*What this task involves:*
Reproduce the rows below verbatim, line for line.

*Excerpted data:*
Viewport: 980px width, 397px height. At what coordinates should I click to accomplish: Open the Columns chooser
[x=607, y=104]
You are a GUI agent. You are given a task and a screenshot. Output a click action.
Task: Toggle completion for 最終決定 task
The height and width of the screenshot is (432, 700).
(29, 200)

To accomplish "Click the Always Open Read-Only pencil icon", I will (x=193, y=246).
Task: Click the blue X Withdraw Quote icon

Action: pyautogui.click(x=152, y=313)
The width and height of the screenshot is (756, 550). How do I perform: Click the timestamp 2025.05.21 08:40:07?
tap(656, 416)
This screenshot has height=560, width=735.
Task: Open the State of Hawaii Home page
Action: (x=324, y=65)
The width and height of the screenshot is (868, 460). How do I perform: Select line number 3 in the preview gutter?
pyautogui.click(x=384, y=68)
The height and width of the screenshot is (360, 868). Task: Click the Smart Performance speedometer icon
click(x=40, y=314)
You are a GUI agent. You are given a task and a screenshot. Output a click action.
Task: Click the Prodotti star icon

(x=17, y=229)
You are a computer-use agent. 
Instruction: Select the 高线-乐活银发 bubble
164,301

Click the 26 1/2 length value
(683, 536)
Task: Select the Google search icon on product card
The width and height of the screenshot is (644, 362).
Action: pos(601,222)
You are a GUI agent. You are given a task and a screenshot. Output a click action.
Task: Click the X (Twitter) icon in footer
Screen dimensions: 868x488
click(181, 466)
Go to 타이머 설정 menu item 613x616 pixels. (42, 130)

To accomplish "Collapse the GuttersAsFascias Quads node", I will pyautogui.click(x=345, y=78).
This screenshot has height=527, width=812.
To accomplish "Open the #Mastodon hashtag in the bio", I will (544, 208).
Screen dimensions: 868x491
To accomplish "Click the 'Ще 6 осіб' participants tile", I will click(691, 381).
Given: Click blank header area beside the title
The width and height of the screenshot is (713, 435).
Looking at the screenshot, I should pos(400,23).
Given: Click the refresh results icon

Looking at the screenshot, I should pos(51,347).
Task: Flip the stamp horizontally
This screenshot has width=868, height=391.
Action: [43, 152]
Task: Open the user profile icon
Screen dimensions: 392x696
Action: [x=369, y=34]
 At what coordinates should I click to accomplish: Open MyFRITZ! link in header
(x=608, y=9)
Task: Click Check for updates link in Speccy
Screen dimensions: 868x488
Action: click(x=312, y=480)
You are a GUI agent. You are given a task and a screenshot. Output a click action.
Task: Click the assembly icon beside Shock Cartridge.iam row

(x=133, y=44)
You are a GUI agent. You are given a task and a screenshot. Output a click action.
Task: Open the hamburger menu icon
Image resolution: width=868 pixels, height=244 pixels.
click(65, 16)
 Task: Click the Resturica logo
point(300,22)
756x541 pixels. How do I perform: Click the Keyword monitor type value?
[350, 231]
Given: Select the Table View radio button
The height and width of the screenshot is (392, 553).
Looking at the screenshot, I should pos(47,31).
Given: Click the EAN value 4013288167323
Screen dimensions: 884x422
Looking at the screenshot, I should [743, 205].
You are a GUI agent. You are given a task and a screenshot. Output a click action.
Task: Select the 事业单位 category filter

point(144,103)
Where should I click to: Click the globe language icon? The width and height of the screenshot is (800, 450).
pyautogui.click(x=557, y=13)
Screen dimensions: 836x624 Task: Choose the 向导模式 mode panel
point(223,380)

*Final result:*
Viewport: 980px width, 397px height. At what coordinates should I click to accomplish: Open the Columns chooser
[x=607, y=104]
You are a GUI agent. You are given a task and a screenshot. Output a click action.
Task: Toggle completion for 最終決定 task
The height and width of the screenshot is (432, 700).
(29, 200)

To accomplish "Click the Always Open Read-Only pencil icon", I will (x=193, y=246).
Task: Click the blue X Withdraw Quote icon

Action: pyautogui.click(x=152, y=313)
The width and height of the screenshot is (756, 550). How do I perform: Click the timestamp 2025.05.21 08:40:07?
tap(656, 416)
This screenshot has height=560, width=735.
Task: Open the State of Hawaii Home page
Action: (x=324, y=65)
The width and height of the screenshot is (868, 460). How do I perform: Select line number 3 in the preview gutter?
pyautogui.click(x=384, y=68)
The height and width of the screenshot is (360, 868). Task: Click the Smart Performance speedometer icon
click(x=40, y=314)
You are a GUI agent. You are given a task and a screenshot. Output a click action.
Task: Click the Prodotti star icon

(x=17, y=229)
You are a computer-use agent. 
Instruction: Select the 高线-乐活银发 bubble
164,301

Click the 26 1/2 length value
(683, 536)
Task: Select the Google search icon on product card
The width and height of the screenshot is (644, 362).
Action: pos(601,222)
You are a GUI agent. You are given a task and a screenshot. Output a click action.
Task: Click the X (Twitter) icon in footer
Screen dimensions: 868x488
click(181, 466)
Go to 타이머 설정 menu item 613x616 pixels. (42, 130)

To accomplish "Collapse the GuttersAsFascias Quads node", I will pyautogui.click(x=345, y=78).
This screenshot has height=527, width=812.
To accomplish "Open the #Mastodon hashtag in the bio", I will (544, 208).
Screen dimensions: 868x491
To accomplish "Click the 'Ще 6 осіб' participants tile", I will click(691, 381).
Given: Click blank header area beside the title
The width and height of the screenshot is (713, 435).
Looking at the screenshot, I should pos(400,23).
Given: Click the refresh results icon

Looking at the screenshot, I should pos(51,347).
Task: Flip the stamp horizontally
This screenshot has width=868, height=391.
Action: [43, 152]
Task: Open the user profile icon
Screen dimensions: 392x696
Action: [x=369, y=34]
 At what coordinates should I click to accomplish: Open MyFRITZ! link in header
(x=608, y=9)
Task: Click Check for updates link in Speccy
Screen dimensions: 868x488
Action: click(x=312, y=480)
You are a GUI agent. You are given a task and a screenshot. Output a click action.
Task: Click the assembly icon beside Shock Cartridge.iam row

(x=133, y=44)
You are a GUI agent. You are given a task and a screenshot. Output a click action.
Task: Open the hamburger menu icon
Image resolution: width=868 pixels, height=244 pixels.
click(65, 16)
 Task: Click the Resturica logo
point(300,22)
756x541 pixels. How do I perform: Click the Keyword monitor type value?
[350, 231]
Given: Select the Table View radio button
The height and width of the screenshot is (392, 553).
Looking at the screenshot, I should pos(47,31).
Given: Click the EAN value 4013288167323
Screen dimensions: 884x422
Looking at the screenshot, I should [743, 205].
You are a GUI agent. You are given a task and a screenshot. Output a click action.
Task: Select the 事业单位 category filter

point(144,103)
Where should I click to: Click the globe language icon? The width and height of the screenshot is (800, 450).
pyautogui.click(x=557, y=13)
Screen dimensions: 836x624 Task: Choose the 向导模式 mode panel
point(223,380)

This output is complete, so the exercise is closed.